This post was written by Hannah Silverman, a student at the University of Kansas who participated in the Leadership Tomorrow intership program through the Jewish Federation of Greater Kansas City. She partnered with the Greater Kansas City Mental Health Coalition, where she primarily worked on the You Be You teen mental health campaign.
I didn’t know what to expect when I started my internship for the Mental Health Coalition. I remember friends and family asking me all the time what would I do, what was my role as just a summer intern, what’s the end goal? I would just shrug it off with a simple, “I’ll find out when I start,” and change the subject. The truth was, I had no idea. I knew very little about the Mental Health Coalition or the You Be You teen campaign. Going off of just my interview questions, I learned that they were partnered with Jewish Family Services and helped the community with mental health issues. On my first day, though, I realized that there was so much more to the organization than just those two facts.

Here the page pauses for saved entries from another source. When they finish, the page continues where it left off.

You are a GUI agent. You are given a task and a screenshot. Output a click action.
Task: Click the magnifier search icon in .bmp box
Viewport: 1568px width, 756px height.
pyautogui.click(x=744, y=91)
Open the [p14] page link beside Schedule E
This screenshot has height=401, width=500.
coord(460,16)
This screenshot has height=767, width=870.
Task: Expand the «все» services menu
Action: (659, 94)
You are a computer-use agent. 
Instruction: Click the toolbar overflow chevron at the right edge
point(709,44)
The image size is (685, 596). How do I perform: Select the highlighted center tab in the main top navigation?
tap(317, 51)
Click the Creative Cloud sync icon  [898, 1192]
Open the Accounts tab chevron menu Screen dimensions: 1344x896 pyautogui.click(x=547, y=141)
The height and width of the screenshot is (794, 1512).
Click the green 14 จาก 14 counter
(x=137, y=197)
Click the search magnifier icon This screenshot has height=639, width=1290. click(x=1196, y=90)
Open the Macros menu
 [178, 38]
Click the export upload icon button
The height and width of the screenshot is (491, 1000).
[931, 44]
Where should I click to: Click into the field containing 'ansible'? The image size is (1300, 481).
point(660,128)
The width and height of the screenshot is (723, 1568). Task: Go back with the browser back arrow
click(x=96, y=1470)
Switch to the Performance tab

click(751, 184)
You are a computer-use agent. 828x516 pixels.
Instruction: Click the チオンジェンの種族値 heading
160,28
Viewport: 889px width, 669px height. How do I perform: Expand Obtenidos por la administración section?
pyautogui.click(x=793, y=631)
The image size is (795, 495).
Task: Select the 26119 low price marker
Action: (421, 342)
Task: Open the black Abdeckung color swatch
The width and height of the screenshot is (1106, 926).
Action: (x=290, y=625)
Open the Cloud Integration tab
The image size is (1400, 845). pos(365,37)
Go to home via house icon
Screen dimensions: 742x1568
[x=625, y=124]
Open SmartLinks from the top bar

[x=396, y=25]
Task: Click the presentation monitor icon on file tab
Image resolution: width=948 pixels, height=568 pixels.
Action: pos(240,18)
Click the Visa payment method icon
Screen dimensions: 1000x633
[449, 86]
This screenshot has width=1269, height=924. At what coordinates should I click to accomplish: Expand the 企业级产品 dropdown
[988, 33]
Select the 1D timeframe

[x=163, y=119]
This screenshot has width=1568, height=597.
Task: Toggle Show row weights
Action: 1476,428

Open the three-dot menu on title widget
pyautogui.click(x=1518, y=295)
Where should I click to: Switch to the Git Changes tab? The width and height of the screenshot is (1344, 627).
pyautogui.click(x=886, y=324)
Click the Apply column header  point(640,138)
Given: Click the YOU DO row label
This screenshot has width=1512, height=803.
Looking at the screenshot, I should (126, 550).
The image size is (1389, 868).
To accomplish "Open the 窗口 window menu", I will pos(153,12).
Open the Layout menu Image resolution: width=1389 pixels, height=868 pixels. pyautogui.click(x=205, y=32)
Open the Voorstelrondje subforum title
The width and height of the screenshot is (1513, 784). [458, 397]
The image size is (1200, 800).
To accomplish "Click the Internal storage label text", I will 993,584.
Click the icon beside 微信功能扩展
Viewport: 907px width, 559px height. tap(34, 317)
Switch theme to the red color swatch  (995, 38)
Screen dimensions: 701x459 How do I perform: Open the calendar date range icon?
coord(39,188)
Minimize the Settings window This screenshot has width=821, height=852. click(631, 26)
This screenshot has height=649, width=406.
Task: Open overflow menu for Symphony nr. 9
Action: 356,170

For starters, the goal of the Mental Health Coalition is to eliminate stigma. The biggest impact of stigma around mental illness, or wherever stigma shows up, is isolation, shame and the feeling of being separate from the support and care of loved ones and community. For the Mental Health Coalition, we wanted to reduce the effect of stigma around mental illness. It’s surprisingly more common than most people realize, with a one in four chance that a person will be diagnosed this year. With these kinds of numbers, it’s important to make clear that having a mental illness is not a failing on the client, it’s just an illness that needs a different sort of treatment.
My favorite part was working on the You Be You teen campaign. The entire campaign is geared towards teenagers, helping them work through their own mental problems. Growing up, it gets hard feeling like your troubles or flaws are looked down on just because you’re young. But with the You Be You teen campaign, the imperfections that you think you see in yourself are actually celebrated. That’s even where the name comes from: you be you, meaning you are exceptional just being yourself.
So, in short, I really gained a lot more from this organization than I thought I would. I helped reach out to local high schools to be a part of the You Be You teen campaign. I drafted blog posts to talk about the Mental Health Coalition and all the great work they do. I became an active member of my community, not just for myself, but to impact others.